Task brief: The answer should consist of each line from the data below that includes "computer".

Start of Data records

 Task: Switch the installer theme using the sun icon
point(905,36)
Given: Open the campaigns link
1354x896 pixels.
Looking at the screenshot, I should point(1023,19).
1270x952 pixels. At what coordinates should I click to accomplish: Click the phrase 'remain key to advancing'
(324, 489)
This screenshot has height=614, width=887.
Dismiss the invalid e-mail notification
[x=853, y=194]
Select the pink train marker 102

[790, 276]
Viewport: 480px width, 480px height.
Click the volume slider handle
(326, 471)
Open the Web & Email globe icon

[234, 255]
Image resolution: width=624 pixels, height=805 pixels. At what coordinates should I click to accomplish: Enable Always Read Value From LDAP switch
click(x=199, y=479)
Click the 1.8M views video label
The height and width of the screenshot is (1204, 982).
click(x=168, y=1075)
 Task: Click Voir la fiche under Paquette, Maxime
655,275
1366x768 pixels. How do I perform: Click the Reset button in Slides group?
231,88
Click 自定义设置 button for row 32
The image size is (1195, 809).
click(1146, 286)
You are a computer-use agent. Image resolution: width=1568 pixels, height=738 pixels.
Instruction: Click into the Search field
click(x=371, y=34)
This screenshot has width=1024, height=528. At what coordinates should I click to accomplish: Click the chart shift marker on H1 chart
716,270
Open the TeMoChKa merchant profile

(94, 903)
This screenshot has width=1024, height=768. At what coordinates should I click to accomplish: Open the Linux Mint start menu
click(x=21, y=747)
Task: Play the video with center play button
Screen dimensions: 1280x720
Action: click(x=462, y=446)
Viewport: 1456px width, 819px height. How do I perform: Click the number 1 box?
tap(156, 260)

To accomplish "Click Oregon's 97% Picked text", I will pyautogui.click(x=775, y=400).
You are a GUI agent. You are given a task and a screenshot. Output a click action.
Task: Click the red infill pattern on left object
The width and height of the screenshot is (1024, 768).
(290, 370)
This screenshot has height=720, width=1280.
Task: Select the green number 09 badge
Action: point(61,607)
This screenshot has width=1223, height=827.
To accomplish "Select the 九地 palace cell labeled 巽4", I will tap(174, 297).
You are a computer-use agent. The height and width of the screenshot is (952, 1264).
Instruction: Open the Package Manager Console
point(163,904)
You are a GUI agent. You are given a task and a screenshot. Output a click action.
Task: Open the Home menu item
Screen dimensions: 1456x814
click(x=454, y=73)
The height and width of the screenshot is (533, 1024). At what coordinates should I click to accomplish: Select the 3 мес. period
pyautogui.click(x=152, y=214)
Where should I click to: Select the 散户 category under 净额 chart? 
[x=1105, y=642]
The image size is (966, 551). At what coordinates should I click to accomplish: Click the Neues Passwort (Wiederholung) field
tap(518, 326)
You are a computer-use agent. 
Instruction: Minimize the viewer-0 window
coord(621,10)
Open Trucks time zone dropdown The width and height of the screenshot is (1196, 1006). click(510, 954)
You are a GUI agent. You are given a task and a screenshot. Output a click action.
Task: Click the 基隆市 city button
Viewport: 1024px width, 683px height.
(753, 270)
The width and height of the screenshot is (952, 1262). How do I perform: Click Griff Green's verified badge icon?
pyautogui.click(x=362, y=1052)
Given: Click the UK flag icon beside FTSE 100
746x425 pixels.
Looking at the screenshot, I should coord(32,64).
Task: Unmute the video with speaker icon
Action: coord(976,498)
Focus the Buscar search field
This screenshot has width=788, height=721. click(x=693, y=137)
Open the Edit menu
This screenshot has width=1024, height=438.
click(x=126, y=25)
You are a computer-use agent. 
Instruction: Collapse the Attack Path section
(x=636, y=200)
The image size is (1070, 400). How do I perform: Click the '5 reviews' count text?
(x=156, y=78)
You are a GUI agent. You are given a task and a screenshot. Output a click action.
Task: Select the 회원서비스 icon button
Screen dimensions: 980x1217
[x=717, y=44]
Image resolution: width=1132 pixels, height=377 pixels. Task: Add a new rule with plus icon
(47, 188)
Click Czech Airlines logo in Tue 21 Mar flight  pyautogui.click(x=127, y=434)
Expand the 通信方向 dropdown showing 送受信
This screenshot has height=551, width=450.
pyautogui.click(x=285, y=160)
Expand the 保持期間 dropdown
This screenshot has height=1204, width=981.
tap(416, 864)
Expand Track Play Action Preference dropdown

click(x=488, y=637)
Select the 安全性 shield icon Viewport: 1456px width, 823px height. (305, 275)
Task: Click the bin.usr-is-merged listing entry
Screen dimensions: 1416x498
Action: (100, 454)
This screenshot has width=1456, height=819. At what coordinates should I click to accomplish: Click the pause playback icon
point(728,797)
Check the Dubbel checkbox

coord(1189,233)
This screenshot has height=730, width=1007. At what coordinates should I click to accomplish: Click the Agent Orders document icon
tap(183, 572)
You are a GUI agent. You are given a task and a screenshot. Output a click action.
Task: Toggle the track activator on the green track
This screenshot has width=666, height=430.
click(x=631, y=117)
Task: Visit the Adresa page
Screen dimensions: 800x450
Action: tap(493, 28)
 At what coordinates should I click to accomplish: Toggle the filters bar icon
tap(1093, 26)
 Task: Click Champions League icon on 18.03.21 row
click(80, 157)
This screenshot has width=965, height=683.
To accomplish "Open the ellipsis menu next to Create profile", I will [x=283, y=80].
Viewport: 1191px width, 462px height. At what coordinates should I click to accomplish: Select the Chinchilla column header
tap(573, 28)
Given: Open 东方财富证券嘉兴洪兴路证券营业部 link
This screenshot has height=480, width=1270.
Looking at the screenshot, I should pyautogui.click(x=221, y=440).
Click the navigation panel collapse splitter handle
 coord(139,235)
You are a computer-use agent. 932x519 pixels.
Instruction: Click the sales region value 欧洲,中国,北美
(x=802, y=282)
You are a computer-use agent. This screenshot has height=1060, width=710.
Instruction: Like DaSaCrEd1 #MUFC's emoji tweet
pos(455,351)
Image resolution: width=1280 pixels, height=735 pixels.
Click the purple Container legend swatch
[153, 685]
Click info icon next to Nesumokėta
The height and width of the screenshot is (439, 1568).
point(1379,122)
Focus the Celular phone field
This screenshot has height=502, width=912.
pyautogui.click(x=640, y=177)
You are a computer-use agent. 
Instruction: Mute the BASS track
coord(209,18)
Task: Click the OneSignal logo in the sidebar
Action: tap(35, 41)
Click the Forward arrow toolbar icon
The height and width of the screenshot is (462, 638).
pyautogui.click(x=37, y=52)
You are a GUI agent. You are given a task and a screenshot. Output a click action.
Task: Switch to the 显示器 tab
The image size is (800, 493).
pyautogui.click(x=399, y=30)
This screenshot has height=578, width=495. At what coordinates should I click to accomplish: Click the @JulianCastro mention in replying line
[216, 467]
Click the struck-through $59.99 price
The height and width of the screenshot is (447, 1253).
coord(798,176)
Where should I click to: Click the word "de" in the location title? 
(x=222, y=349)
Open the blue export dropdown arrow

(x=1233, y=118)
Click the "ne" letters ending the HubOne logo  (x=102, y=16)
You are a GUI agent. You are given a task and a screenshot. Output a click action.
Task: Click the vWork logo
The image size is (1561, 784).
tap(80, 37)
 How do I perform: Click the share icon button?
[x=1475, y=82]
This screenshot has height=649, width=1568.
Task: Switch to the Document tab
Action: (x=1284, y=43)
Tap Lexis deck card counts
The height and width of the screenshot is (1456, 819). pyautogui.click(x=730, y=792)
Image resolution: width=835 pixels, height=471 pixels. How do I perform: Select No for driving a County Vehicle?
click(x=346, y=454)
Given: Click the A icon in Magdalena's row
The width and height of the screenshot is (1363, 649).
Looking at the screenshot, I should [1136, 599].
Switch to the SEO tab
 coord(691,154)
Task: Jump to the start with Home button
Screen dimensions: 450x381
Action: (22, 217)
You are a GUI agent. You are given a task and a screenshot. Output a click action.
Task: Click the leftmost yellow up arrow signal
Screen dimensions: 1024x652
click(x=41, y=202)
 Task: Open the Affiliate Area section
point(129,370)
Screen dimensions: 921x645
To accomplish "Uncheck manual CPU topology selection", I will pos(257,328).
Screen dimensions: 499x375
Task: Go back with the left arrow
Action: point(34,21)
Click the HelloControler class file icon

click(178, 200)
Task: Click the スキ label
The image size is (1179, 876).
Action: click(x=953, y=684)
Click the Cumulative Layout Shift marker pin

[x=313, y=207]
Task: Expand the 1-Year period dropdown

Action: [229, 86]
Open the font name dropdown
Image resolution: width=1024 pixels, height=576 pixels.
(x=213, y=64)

End of Data records

Output below:
You are a computer-use agent. Image resolution: width=1568 pixels, height=738 pixels.
You are a computer-use agent. The height and width of the screenshot is (952, 1264).
You are a computer-use agent. 
You are a computer-use agent. 
You are a computer-use agent. 932x519 pixels.
You are a computer-use agent. This screenshot has height=1060, width=710.
You are a computer-use agent. 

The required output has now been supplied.